• **BRIEF**:
Line by line, copy the records below exactly and leave the pictures out.

• **INPUT RECORDS**:
------------------------------
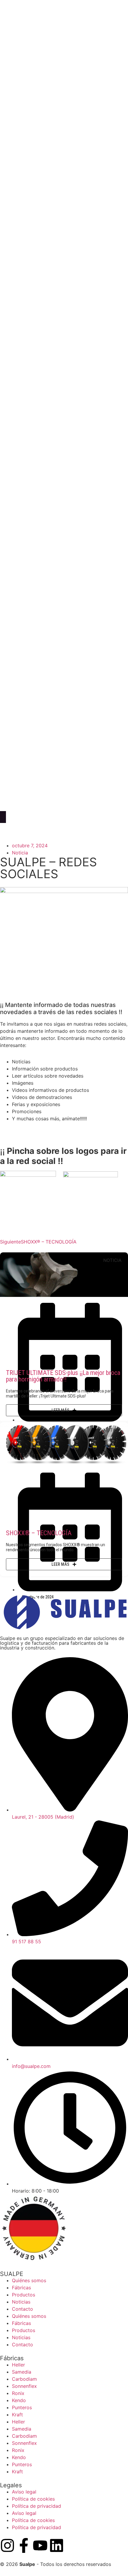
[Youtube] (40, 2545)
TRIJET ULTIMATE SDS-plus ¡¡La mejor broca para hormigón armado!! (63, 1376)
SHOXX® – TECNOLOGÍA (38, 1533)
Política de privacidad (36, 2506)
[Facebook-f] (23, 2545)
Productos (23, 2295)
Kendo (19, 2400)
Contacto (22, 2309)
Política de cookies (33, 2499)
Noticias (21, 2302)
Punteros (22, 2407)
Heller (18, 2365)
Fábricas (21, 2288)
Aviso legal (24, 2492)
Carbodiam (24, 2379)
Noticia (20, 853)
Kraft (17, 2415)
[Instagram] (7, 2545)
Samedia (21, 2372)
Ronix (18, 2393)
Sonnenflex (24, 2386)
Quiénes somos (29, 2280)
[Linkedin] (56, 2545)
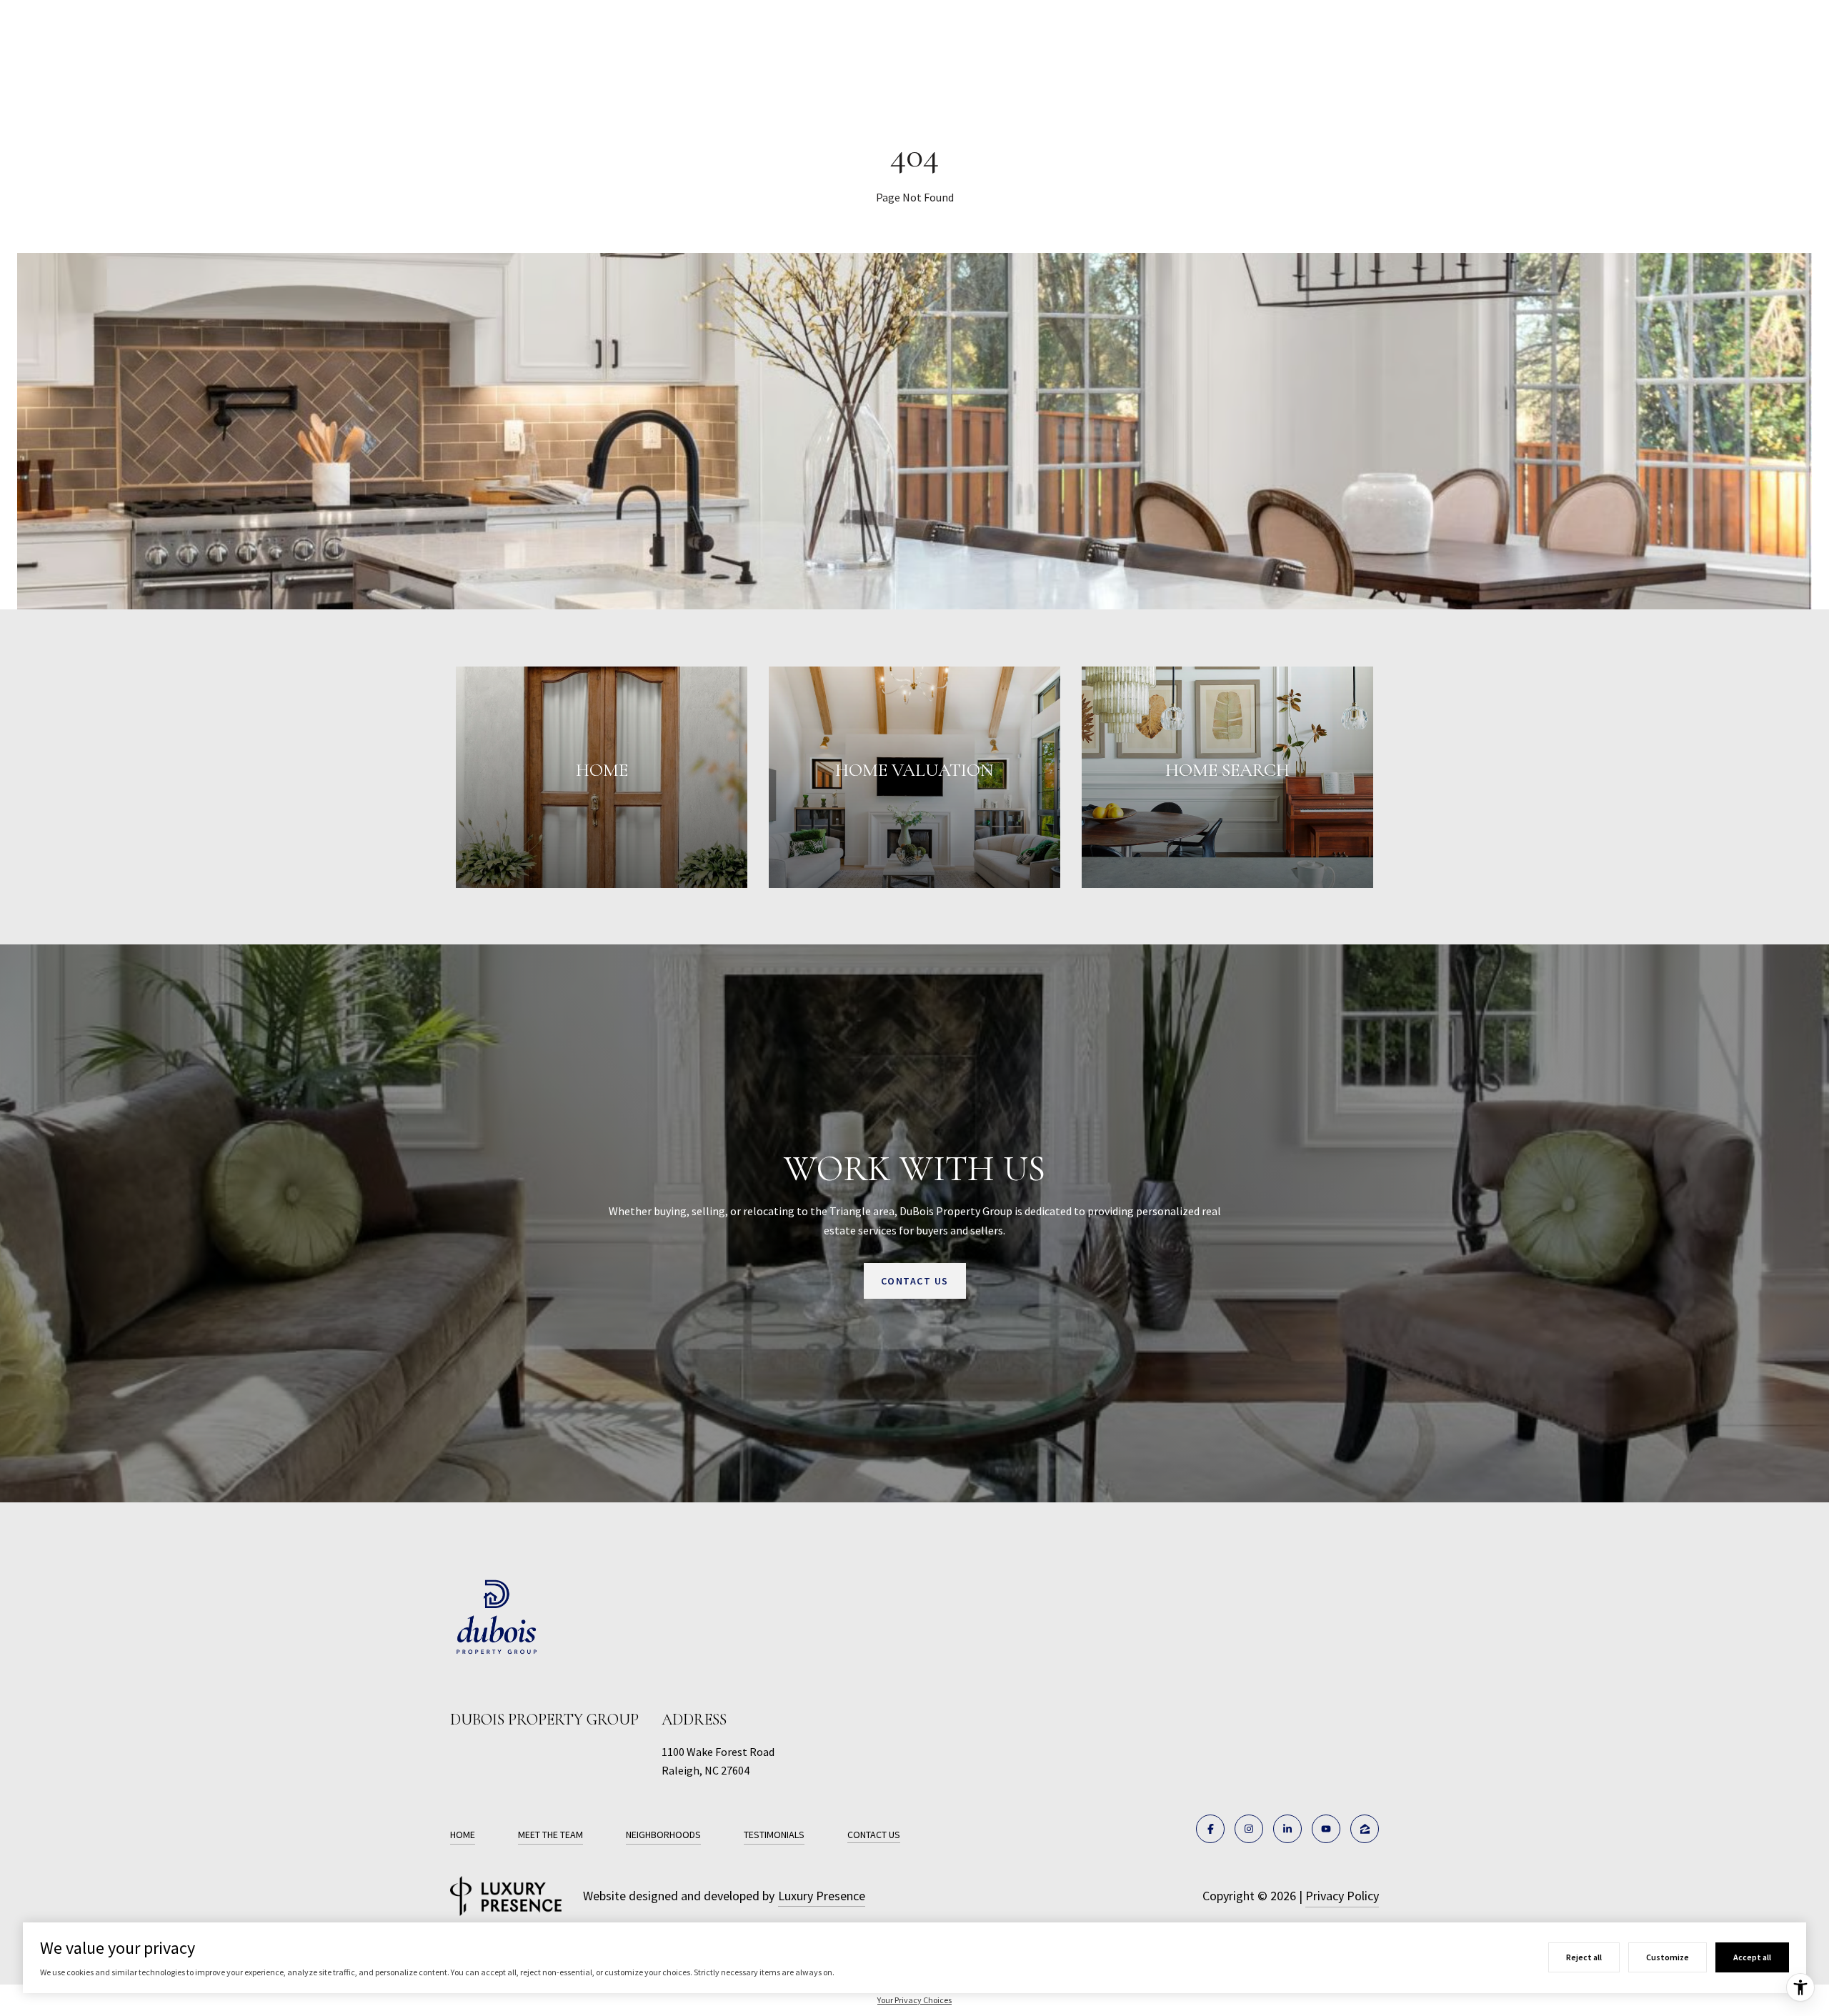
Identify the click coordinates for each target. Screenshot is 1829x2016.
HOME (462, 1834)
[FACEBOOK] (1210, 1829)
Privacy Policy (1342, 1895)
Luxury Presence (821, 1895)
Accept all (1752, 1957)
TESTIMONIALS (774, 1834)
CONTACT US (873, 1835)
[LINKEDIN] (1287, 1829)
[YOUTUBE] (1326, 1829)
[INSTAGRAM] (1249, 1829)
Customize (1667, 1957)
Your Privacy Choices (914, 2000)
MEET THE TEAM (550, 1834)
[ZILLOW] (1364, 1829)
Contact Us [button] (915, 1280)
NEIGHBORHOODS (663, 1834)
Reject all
------------------------------
• **RESULT OF THIS EXERCISE**:
[Youtube] (40, 2545)
TRIJET ULTIMATE SDS-plus ¡¡La mejor broca para hormigón armado!! (63, 1376)
SHOXX® – TECNOLOGÍA (38, 1533)
Política de privacidad (36, 2506)
[Facebook-f] (23, 2545)
Productos (23, 2295)
Kendo (19, 2400)
Contacto (22, 2309)
Política de cookies (33, 2499)
Noticias (21, 2302)
Punteros (22, 2407)
Heller (18, 2365)
Fábricas (21, 2288)
Aviso legal (24, 2492)
Carbodiam (24, 2379)
Noticia (20, 853)
Kraft (17, 2415)
[Instagram] (7, 2545)
Samedia (21, 2372)
Ronix (18, 2393)
Sonnenflex (24, 2386)
Quiénes somos (29, 2280)
[Linkedin] (56, 2545)
Identify the click coordinates for each target. Screenshot is 1829x2016.
HOME (462, 1834)
[FACEBOOK] (1210, 1829)
Privacy Policy (1342, 1895)
Luxury Presence (821, 1895)
Accept all (1752, 1957)
TESTIMONIALS (774, 1834)
CONTACT US (873, 1835)
[LINKEDIN] (1287, 1829)
[YOUTUBE] (1326, 1829)
[INSTAGRAM] (1249, 1829)
Customize (1667, 1957)
Your Privacy Choices (914, 2000)
MEET THE TEAM (550, 1834)
[ZILLOW] (1364, 1829)
Contact Us [button] (915, 1280)
NEIGHBORHOODS (663, 1834)
Reject all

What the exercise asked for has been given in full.